KNOWING WHEN TO IMPLEMENT THESE RECOMMENDATIONS

Implementation of the recommendations in this Handbook is expected to provide remedies for design deficiencies that disproportionately penalize older road users due to changes in functional ability experienced with normal aging. These may be most urgently needed where a crash problem with older drivers or pedestrians has already been demonstrated; however, the greater benefit arguably lies in designing safer new roads and identifying and modifying problems with existing roads before statistics reveal a crash problem. Not only does this practice minimize the risk and severity of crashes, it minimizes the need for remedial works after construction, thus reducing the whole-life cost of projects. This is the central premise of the road safety audit process supported by FHWA (1997) and ITE (1995), and it holds the key for applying the Handbook's recommendations as well.

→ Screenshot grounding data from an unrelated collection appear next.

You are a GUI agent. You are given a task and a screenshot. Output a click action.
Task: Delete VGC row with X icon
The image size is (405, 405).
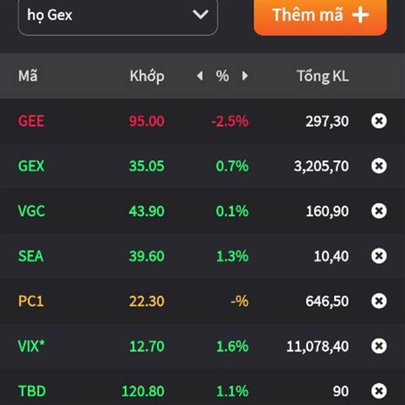(x=379, y=211)
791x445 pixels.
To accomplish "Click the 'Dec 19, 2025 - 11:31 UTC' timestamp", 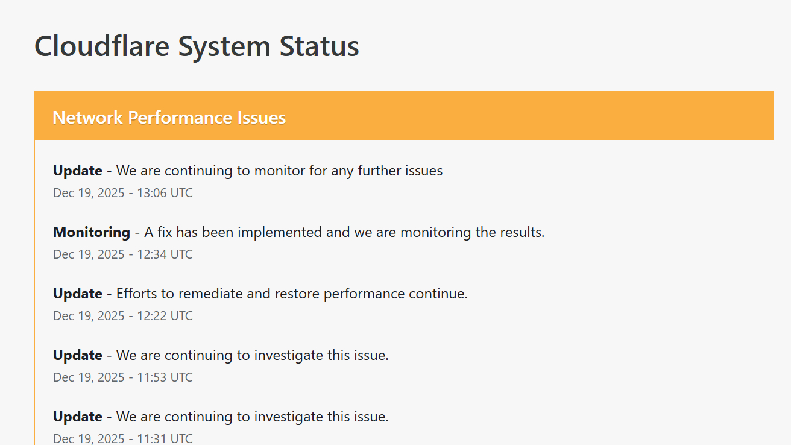I will (123, 438).
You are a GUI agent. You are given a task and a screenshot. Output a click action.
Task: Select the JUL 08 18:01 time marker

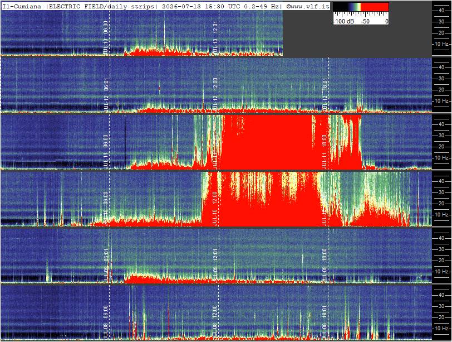325,322
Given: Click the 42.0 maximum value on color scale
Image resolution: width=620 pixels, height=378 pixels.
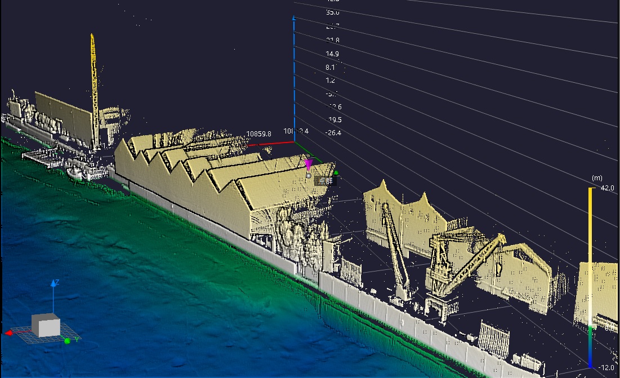Looking at the screenshot, I should [606, 188].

The engineering enhancements described in this document should benefit all road users, not just older persons. However, if higher construction costs, the need for additional right-of-way, or other factors are present, special justification may be required for implementation of Handbookpractices. This section was developed to support engineering judgment in this regard. It suggests a three-step procedure using checklist responses plus brief written comments, as explained below. A separate Implementation Worksheet for meeting the requirements of each step is also provided. It is assumed that DOT's have in place processes that define when a crash pattern or a safety problem is evident; this Handbook does not address this level of analysis. Furthermore, it is recognized that States may already follow processes that make the approach described in this section unnecessary. FHWA has no desire to interfere with any procedures used by States that take the same information into account and accomplish the same ends as the three-step procedure below.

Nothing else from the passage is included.